- _Records to process_

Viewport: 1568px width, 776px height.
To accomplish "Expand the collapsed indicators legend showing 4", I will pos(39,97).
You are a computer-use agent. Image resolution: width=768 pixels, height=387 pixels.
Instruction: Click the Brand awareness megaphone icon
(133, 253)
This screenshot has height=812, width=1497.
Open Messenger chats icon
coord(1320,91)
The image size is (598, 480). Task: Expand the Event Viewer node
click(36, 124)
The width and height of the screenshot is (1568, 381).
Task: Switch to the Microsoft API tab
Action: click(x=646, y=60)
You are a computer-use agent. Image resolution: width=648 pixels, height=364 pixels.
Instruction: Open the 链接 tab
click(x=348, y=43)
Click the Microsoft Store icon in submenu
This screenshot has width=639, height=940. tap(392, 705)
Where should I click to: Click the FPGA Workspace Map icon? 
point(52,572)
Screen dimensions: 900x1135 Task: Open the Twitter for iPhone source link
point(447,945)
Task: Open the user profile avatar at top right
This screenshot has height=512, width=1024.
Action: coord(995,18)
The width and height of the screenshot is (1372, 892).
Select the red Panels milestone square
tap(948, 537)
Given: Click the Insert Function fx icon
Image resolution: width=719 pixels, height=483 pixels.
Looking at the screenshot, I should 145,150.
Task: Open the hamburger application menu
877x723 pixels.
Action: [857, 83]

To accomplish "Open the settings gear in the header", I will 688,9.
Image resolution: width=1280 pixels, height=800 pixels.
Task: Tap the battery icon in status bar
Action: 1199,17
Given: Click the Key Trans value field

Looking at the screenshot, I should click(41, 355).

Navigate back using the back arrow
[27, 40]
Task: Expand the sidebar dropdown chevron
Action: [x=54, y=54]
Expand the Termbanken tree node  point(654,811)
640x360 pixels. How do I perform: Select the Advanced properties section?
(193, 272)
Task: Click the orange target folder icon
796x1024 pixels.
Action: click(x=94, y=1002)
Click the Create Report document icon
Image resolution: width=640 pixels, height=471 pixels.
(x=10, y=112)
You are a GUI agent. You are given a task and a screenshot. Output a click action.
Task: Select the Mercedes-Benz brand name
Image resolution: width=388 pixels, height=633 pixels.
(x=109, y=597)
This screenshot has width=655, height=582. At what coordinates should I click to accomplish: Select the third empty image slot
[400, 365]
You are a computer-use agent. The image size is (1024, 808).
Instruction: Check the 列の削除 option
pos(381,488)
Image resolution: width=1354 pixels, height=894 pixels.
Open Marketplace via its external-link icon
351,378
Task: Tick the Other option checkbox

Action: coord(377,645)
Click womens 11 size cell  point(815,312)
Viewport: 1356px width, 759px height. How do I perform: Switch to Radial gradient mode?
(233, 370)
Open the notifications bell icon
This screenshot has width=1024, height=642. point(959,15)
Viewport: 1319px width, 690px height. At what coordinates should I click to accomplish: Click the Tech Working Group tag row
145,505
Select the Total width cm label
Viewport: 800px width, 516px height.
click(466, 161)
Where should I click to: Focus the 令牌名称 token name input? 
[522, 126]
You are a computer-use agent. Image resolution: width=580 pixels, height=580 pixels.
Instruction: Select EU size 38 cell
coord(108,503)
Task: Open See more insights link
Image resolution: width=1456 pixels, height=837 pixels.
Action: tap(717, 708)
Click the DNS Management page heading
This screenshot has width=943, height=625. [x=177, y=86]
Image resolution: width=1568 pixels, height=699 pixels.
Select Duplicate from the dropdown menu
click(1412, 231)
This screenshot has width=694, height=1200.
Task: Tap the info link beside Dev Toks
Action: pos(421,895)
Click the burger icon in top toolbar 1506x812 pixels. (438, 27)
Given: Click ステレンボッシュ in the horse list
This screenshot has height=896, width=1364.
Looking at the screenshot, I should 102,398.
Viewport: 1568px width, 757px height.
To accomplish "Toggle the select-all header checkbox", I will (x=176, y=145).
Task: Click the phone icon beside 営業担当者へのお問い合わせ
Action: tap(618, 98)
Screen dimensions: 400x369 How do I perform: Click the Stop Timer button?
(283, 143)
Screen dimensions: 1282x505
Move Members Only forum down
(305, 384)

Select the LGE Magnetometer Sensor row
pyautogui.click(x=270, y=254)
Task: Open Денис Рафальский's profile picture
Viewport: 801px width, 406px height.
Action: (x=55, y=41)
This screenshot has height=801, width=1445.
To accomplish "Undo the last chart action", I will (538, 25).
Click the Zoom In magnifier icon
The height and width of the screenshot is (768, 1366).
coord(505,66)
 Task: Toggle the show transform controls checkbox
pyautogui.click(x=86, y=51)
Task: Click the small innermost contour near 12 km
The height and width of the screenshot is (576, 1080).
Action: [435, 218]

- _Work item_
Down to the last line, retype the entries above exactly.

- _Expected answer_
Viewport: 1568px width, 776px height.
To accomplish "Expand the collapsed indicators legend showing 4", I will pos(39,97).
You are a computer-use agent. Image resolution: width=768 pixels, height=387 pixels.
Instruction: Click the Brand awareness megaphone icon
(133, 253)
This screenshot has height=812, width=1497.
Open Messenger chats icon
coord(1320,91)
The image size is (598, 480). Task: Expand the Event Viewer node
click(36, 124)
The width and height of the screenshot is (1568, 381).
Task: Switch to the Microsoft API tab
Action: click(x=646, y=60)
You are a computer-use agent. Image resolution: width=648 pixels, height=364 pixels.
Instruction: Open the 链接 tab
click(x=348, y=43)
Click the Microsoft Store icon in submenu
This screenshot has width=639, height=940. tap(392, 705)
Where should I click to: Click the FPGA Workspace Map icon? 
point(52,572)
Screen dimensions: 900x1135 Task: Open the Twitter for iPhone source link
point(447,945)
Task: Open the user profile avatar at top right
This screenshot has height=512, width=1024.
Action: coord(995,18)
The width and height of the screenshot is (1372, 892).
Select the red Panels milestone square
tap(948, 537)
Given: Click the Insert Function fx icon
Image resolution: width=719 pixels, height=483 pixels.
Looking at the screenshot, I should 145,150.
Task: Open the hamburger application menu
877x723 pixels.
Action: [857, 83]

To accomplish "Open the settings gear in the header", I will 688,9.
Image resolution: width=1280 pixels, height=800 pixels.
Task: Tap the battery icon in status bar
Action: 1199,17
Given: Click the Key Trans value field

Looking at the screenshot, I should click(41, 355).

Navigate back using the back arrow
[27, 40]
Task: Expand the sidebar dropdown chevron
Action: [x=54, y=54]
Expand the Termbanken tree node  point(654,811)
640x360 pixels. How do I perform: Select the Advanced properties section?
(193, 272)
Task: Click the orange target folder icon
796x1024 pixels.
Action: click(x=94, y=1002)
Click the Create Report document icon
Image resolution: width=640 pixels, height=471 pixels.
(x=10, y=112)
You are a GUI agent. You are given a task and a screenshot. Output a click action.
Task: Select the Mercedes-Benz brand name
Image resolution: width=388 pixels, height=633 pixels.
(x=109, y=597)
This screenshot has width=655, height=582. At what coordinates should I click to accomplish: Select the third empty image slot
[400, 365]
You are a computer-use agent. The image size is (1024, 808).
Instruction: Check the 列の削除 option
pos(381,488)
Image resolution: width=1354 pixels, height=894 pixels.
Open Marketplace via its external-link icon
351,378
Task: Tick the Other option checkbox

Action: coord(377,645)
Click womens 11 size cell  point(815,312)
Viewport: 1356px width, 759px height. How do I perform: Switch to Radial gradient mode?
(233, 370)
Open the notifications bell icon
This screenshot has width=1024, height=642. point(959,15)
Viewport: 1319px width, 690px height. At what coordinates should I click to accomplish: Click the Tech Working Group tag row
145,505
Select the Total width cm label
Viewport: 800px width, 516px height.
click(466, 161)
Where should I click to: Focus the 令牌名称 token name input? 
[522, 126]
You are a computer-use agent. Image resolution: width=580 pixels, height=580 pixels.
Instruction: Select EU size 38 cell
coord(108,503)
Task: Open See more insights link
Image resolution: width=1456 pixels, height=837 pixels.
Action: tap(717, 708)
Click the DNS Management page heading
This screenshot has width=943, height=625. [x=177, y=86]
Image resolution: width=1568 pixels, height=699 pixels.
Select Duplicate from the dropdown menu
click(1412, 231)
This screenshot has width=694, height=1200.
Task: Tap the info link beside Dev Toks
Action: pos(421,895)
Click the burger icon in top toolbar 1506x812 pixels. (438, 27)
Given: Click ステレンボッシュ in the horse list
This screenshot has height=896, width=1364.
Looking at the screenshot, I should 102,398.
Viewport: 1568px width, 757px height.
To accomplish "Toggle the select-all header checkbox", I will (x=176, y=145).
Task: Click the phone icon beside 営業担当者へのお問い合わせ
Action: tap(618, 98)
Screen dimensions: 400x369 How do I perform: Click the Stop Timer button?
(283, 143)
Screen dimensions: 1282x505
Move Members Only forum down
(305, 384)

Select the LGE Magnetometer Sensor row
pyautogui.click(x=270, y=254)
Task: Open Денис Рафальский's profile picture
Viewport: 801px width, 406px height.
Action: (x=55, y=41)
This screenshot has height=801, width=1445.
To accomplish "Undo the last chart action", I will (538, 25).
Click the Zoom In magnifier icon
The height and width of the screenshot is (768, 1366).
coord(505,66)
 Task: Toggle the show transform controls checkbox
pyautogui.click(x=86, y=51)
Task: Click the small innermost contour near 12 km
The height and width of the screenshot is (576, 1080).
Action: [435, 218]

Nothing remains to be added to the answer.